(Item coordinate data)
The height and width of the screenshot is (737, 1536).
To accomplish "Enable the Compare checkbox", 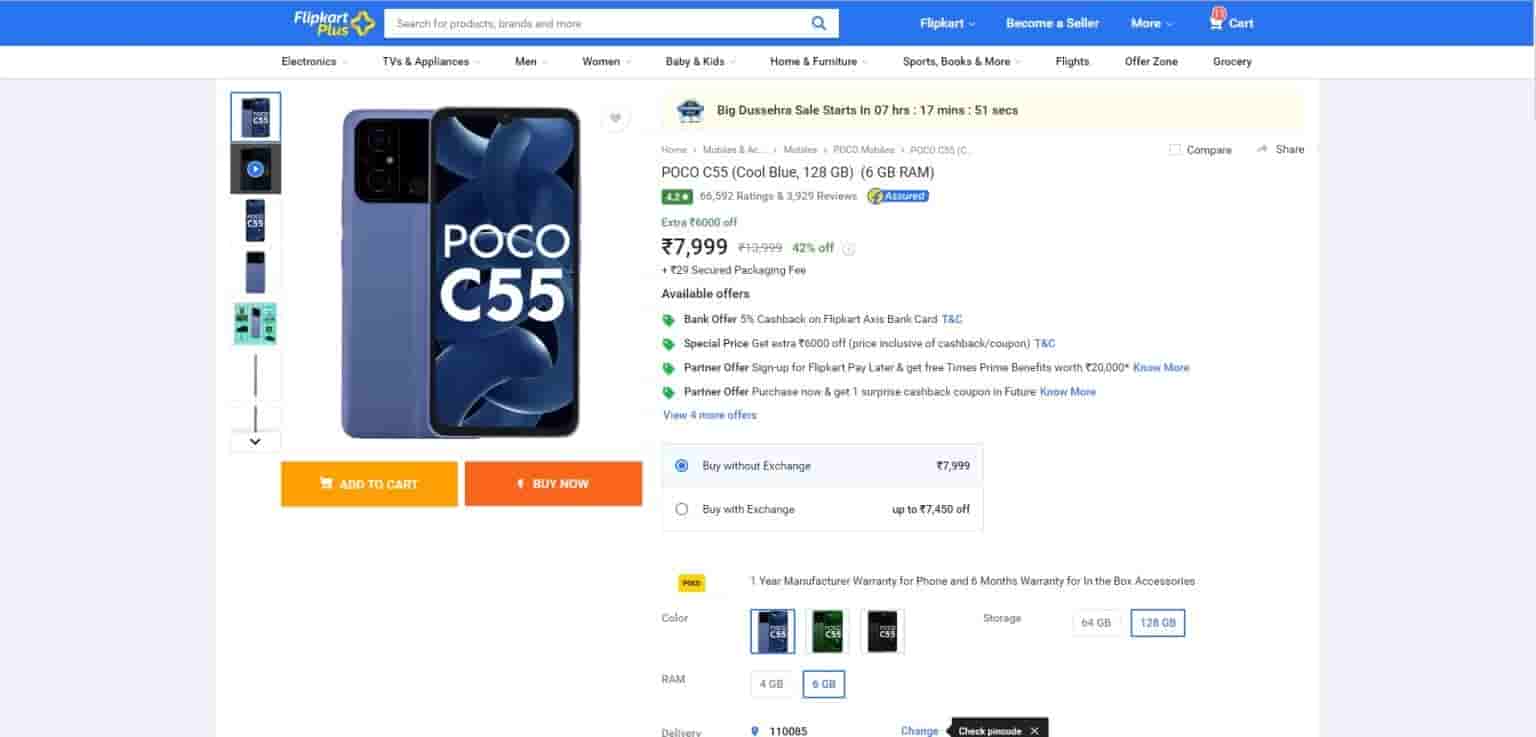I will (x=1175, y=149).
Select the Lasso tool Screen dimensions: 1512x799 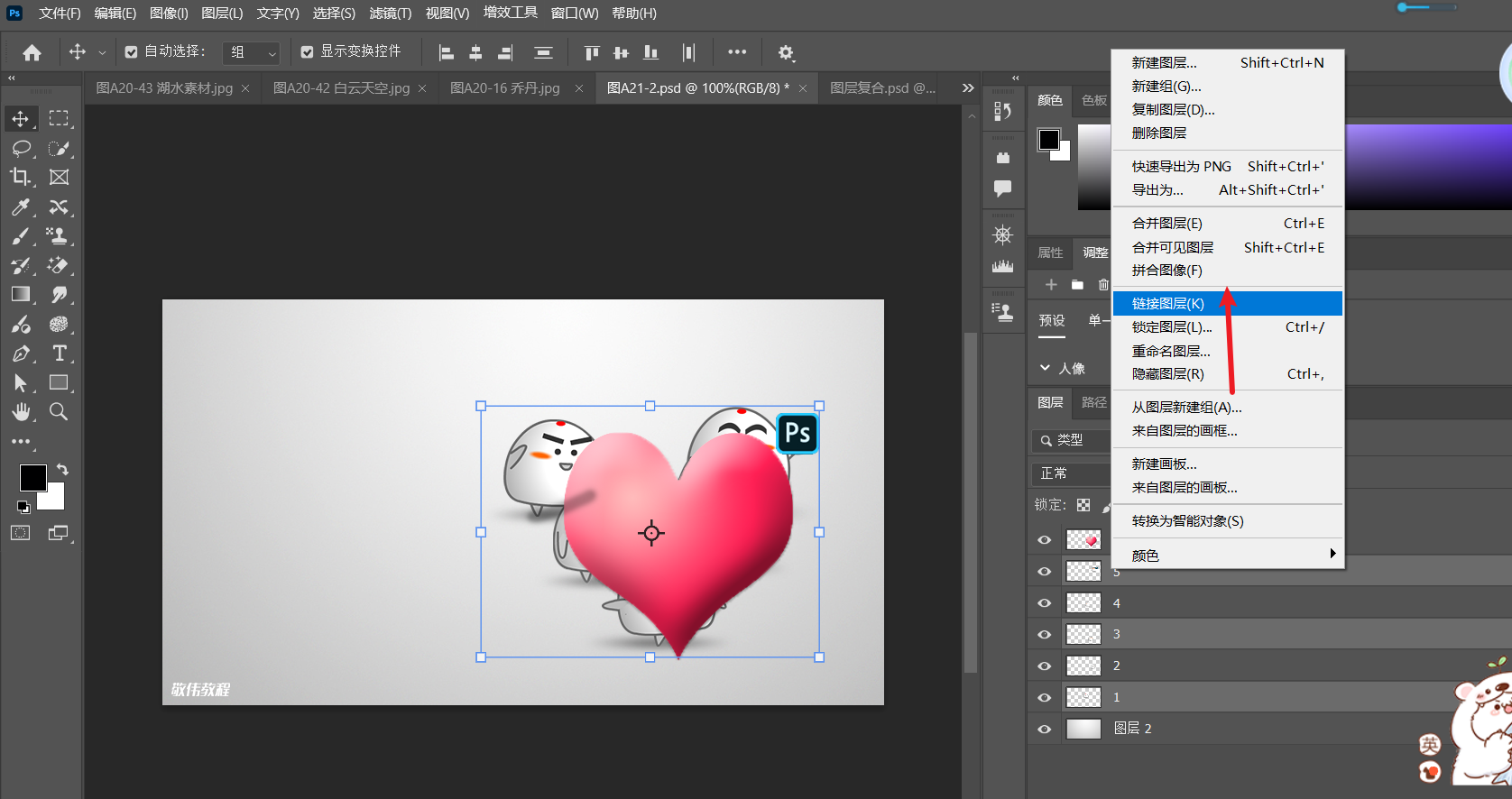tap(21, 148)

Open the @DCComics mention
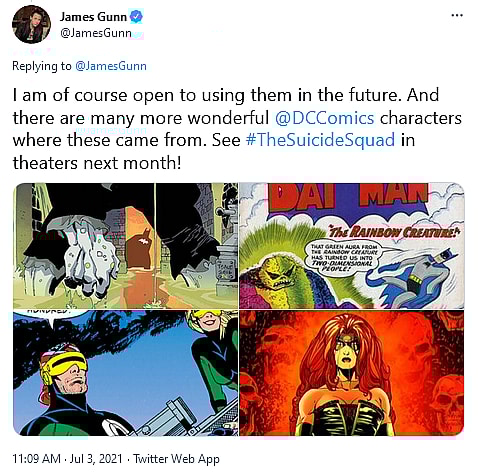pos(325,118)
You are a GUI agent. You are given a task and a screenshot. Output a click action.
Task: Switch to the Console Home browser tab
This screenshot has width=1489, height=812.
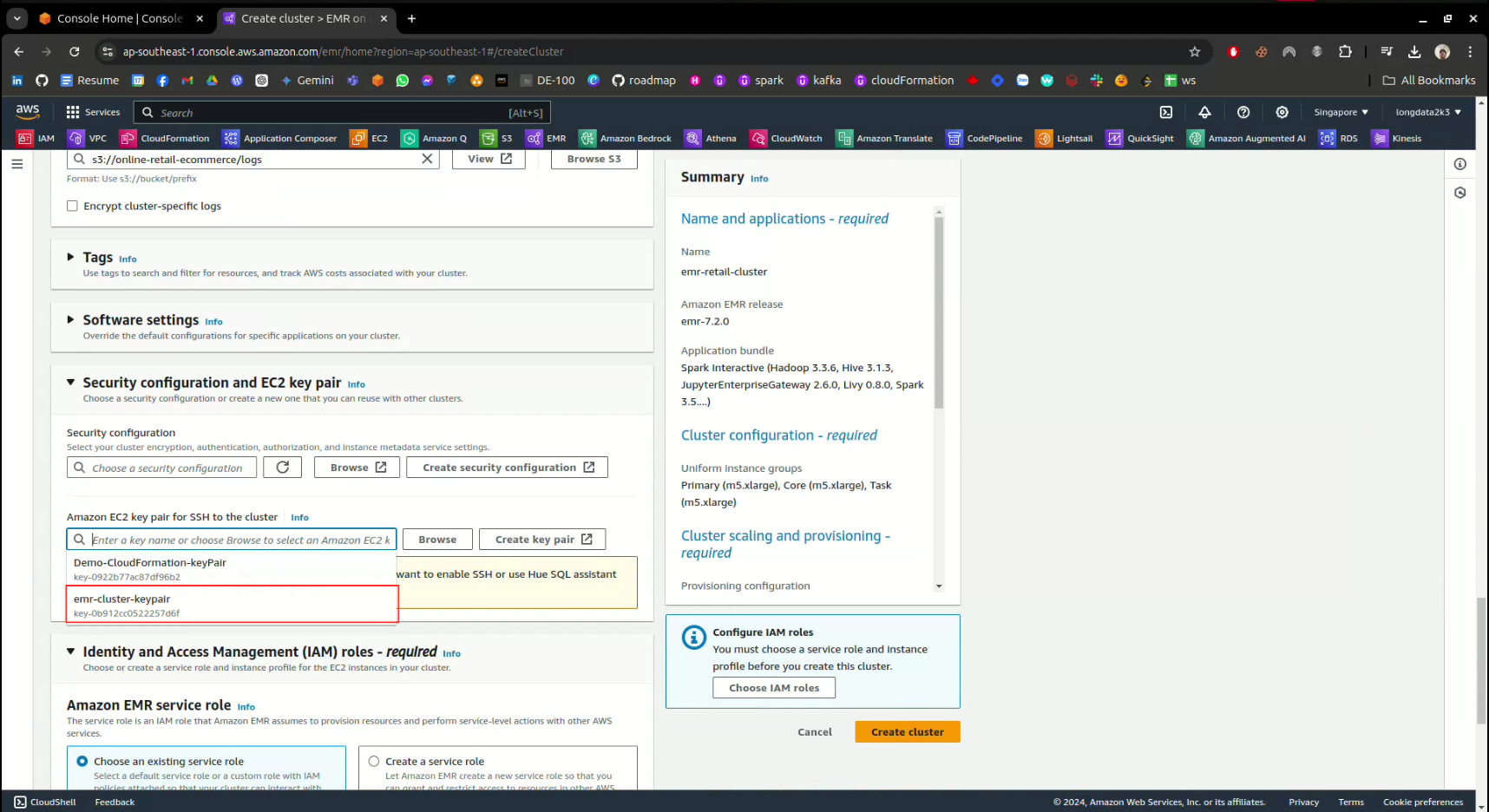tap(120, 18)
...
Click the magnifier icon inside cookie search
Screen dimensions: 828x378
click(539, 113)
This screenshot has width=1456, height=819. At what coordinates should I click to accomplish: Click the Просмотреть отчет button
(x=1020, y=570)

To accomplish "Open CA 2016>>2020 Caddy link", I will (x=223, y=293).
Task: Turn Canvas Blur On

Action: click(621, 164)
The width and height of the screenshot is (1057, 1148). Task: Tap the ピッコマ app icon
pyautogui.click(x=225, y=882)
--
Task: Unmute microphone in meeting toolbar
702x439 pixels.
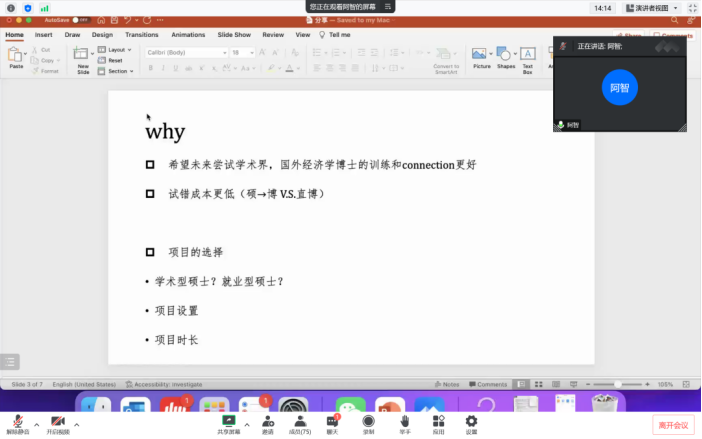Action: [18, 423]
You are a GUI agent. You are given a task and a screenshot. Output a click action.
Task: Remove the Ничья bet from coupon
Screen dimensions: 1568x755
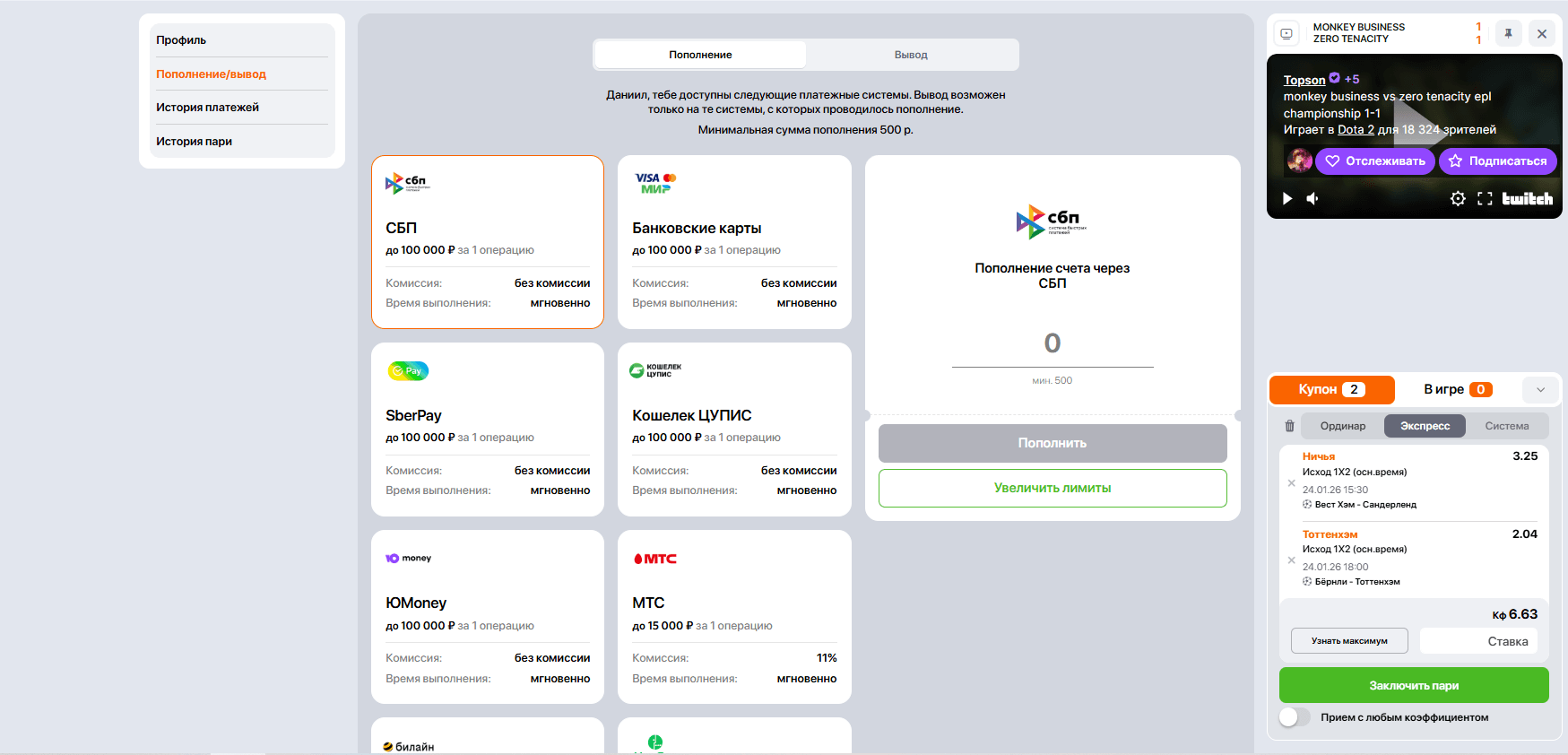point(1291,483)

*What you should do*:
Quote the entries verbatim, from the line containing "will (x=223, y=293)." through the line containing "pyautogui.click(x=225, y=882)".

*The answer*:
To accomplish "Open CA 2016>>2020 Caddy link", I will (x=223, y=293).
Task: Turn Canvas Blur On

Action: click(621, 164)
The width and height of the screenshot is (1057, 1148). Task: Tap the ピッコマ app icon
pyautogui.click(x=225, y=882)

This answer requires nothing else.